Título original: Leaving Las Vegas
Diretor: Mike Figgis
Roteiro: Mike Figgis, baseado em livro de John O'Brien
Talvez, na história das diversas artes no século XX, o tema do amor tenha sido o mais exaustivamente abordado. O cinema, arte nascente no século passado, não fugiu a regra, e principalmente graças à indústria norte-americana de produção de filmes, leia-se Hollywood, construiu ao longo das décadas uma concepção idealizada do amor romântico, disseminando-a no imaginário coletivo.
O filme de Mike Figgis se afasta desse estereótipo, tratando o amor em sua expressão-limite: como uma necessidade ante a aspereza da vida. Essa é a principal causa da aproximação entre o alcoólatra Ben Sanderson e a prostituta Sera. A busca do conforto ante o preconceito social conduz o enlace de Ben e Sera, marcada pela aceitação recíproca da vida que levam. Em cena que sela o pacto dessa relação compreensiva, Ben diz à Sera: Vou te dizer agora, estou apaixonado por você. Mas, seja como for, não estou aqui para forçar minha alma perdida para dentro de sua vida. (...) Espero que você entenda que sou uma pessoa que lida muito bem com isso, ou que não quer dizer que sou indiferente ou que não me importo. Me importo. E isso significa que confio e aceito o seu julgamento.
A relação é assim construída, com o preenchimento afetivo e a compreensão mútua se sobrepondo ao sexo. A resignação, ou dependência, de Sera resiste inclusive às eventuais falas ofensivas de Ben, que ocorrem exatamente quando este percebe um envolvimento mais sério. E é quando o julgamento aparece, sobre a forma da pontual preocupação de Sera quanto a saúde de Ben , que a relação estremece de vez, provocando a “traição” sexual de Ben e a sua expulsão da casa da prostituta. Como bem descreve a sinopse do filme, o vício de Ben torna-se tão incontrolável que nem o amor de Sera é capaz de reverter. A percepção dessa censura, que o sentimento impõe, faz Ben se afastar, seguindo o rumo que traçara (ou antes constatara): a morte através da bebida. Os elementos morais convencionais, relacionados ao sexo, por exemplo, aparecem nesse instante, indo de contra ao que a união de ambos representava: a rejeição dos padrões sociais.
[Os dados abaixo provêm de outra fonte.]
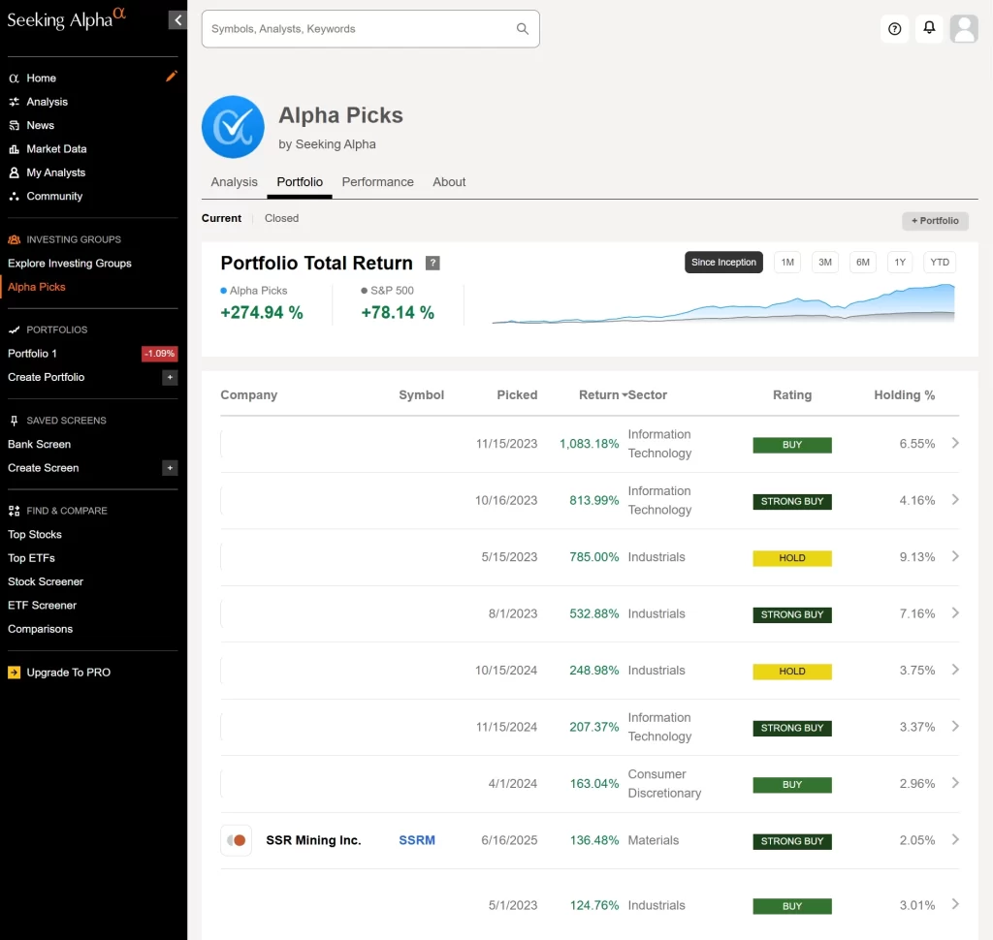Click the plus icon beside Create Screen
This screenshot has width=993, height=940.
coord(170,468)
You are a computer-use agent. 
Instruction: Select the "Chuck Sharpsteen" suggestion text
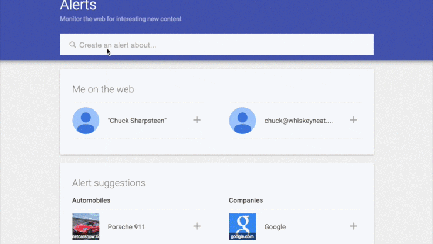(137, 121)
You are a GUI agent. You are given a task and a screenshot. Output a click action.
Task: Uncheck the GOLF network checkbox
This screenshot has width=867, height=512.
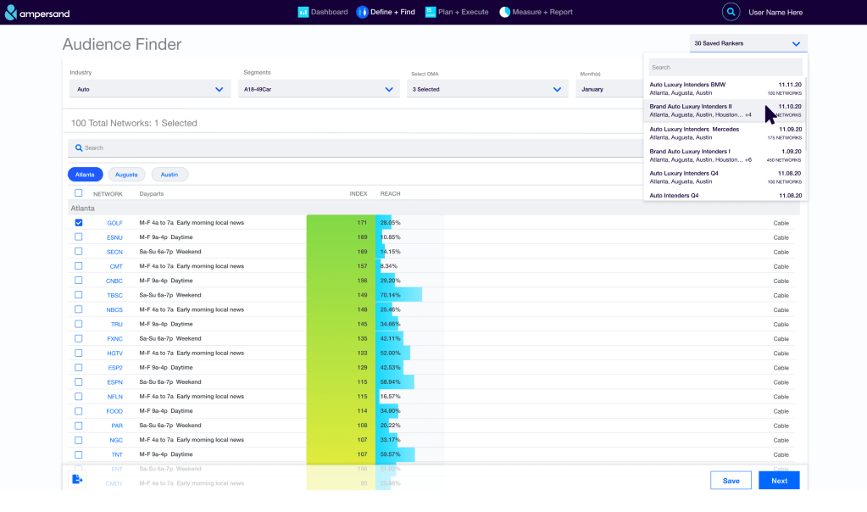(x=79, y=223)
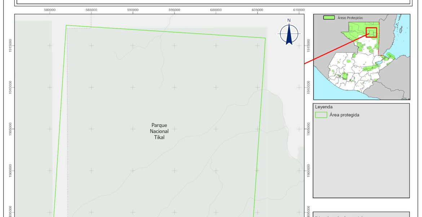Select the red extent rectangle in inset map
The image size is (422, 217).
371,32
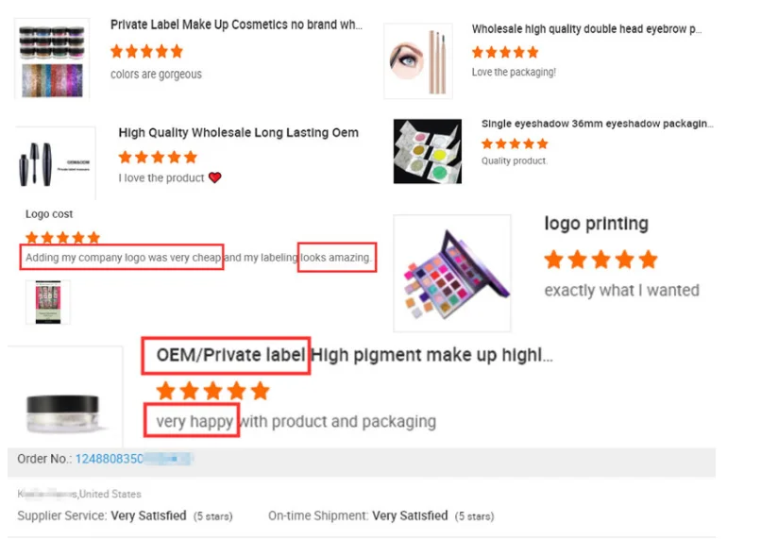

A volta de Sera ao moribundo Ben, após episódios seguidos de exclusão e violência no exercício de sua profissão, encerra de forma magnífica o filme, realizando-se através da tão desejada relação sexual, sofrida, quase fúnebre. Muito mais do que um filme sobre alcoolismo, Leaving Las Vegas é um filme sobre amor, mas distante do idealismo consumista de hollywoodiano, um sentimento plenamente realista. Não obstante, distancia-se da concepção de amor pós-romântico atual, em voga em filmes como “Vicky Cristina Barcelona”, que afirma que este só ocorre quando não realizado. O de Sera e Ben se realiza no limite do possível, do imponderável das necessidades reais afetivas, em reação exatamente à condição existencial de marginalização que cada um vive. E é nesse limite que esse amor é vivido em sua máxima beleza e plenitude, dada a cumplicidade construída na expectativa de ambos: compreensão.